**TASK BRIEF**
When a line in the entries contains the word "computer", copy that line in full.

**RECORDS FOR THIS EXERCISE**
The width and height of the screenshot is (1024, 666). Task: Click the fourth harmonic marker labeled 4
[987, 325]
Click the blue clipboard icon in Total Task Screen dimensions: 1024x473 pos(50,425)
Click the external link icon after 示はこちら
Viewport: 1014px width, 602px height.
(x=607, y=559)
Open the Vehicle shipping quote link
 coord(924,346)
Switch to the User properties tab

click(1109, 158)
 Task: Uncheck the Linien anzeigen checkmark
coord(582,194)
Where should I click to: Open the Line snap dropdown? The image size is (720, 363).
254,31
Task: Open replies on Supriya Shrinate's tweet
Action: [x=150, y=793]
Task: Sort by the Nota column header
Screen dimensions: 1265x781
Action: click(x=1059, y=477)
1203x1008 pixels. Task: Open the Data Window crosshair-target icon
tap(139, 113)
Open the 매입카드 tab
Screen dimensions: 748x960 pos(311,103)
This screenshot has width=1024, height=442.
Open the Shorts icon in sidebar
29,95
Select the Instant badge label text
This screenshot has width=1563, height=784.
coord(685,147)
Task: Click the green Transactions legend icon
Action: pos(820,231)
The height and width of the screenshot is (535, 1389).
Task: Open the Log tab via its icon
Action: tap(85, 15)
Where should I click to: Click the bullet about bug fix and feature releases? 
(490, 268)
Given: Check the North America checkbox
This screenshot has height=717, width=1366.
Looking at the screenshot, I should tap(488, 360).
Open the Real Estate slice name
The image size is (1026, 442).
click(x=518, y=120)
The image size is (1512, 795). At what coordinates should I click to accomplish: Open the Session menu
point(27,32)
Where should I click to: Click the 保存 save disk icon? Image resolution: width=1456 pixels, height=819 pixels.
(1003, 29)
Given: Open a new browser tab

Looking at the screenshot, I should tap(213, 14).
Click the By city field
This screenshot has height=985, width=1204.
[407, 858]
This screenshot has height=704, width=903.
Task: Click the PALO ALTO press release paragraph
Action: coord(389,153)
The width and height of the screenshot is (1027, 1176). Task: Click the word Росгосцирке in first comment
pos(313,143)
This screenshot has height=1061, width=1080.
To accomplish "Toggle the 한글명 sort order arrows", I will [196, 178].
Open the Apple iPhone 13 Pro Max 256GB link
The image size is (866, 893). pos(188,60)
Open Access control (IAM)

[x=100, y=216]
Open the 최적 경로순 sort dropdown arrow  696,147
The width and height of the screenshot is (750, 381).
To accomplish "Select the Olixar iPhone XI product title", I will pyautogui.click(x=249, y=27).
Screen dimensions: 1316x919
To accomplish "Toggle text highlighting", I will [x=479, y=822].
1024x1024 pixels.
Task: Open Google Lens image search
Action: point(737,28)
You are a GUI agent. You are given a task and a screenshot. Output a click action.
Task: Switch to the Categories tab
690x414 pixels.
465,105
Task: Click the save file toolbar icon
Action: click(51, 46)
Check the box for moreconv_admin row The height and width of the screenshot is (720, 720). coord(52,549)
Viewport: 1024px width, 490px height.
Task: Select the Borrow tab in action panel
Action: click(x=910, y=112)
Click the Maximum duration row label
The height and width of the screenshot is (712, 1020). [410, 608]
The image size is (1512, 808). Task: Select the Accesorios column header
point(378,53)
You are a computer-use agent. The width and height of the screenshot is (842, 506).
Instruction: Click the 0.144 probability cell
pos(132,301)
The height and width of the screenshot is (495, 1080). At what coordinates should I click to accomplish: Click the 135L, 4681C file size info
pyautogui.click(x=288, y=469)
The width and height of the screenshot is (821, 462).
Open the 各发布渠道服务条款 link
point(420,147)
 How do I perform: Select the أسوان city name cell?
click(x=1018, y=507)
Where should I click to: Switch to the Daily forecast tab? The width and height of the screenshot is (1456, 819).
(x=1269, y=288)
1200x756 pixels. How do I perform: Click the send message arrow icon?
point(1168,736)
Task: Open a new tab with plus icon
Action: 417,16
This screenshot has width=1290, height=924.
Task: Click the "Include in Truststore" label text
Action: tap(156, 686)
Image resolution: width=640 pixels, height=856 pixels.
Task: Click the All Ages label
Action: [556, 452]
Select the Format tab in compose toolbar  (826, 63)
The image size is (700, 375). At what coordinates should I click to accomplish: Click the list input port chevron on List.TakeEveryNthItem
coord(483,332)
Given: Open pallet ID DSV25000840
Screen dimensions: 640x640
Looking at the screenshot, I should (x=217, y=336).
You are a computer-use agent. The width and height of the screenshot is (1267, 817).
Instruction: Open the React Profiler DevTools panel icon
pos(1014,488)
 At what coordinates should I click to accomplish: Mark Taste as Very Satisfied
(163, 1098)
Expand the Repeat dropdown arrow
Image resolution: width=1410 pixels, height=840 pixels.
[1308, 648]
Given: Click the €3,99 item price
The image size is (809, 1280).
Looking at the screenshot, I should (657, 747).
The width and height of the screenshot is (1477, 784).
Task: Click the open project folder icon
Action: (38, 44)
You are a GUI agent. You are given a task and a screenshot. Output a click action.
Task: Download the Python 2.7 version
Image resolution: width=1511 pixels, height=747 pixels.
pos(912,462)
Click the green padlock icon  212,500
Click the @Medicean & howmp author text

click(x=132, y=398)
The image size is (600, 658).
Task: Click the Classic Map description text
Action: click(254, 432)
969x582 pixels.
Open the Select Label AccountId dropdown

**RESULT BELOW**
You are a computer-use agent. The width and height of the screenshot is (842, 506).
You are a computer-use agent. The width and height of the screenshot is (1267, 817).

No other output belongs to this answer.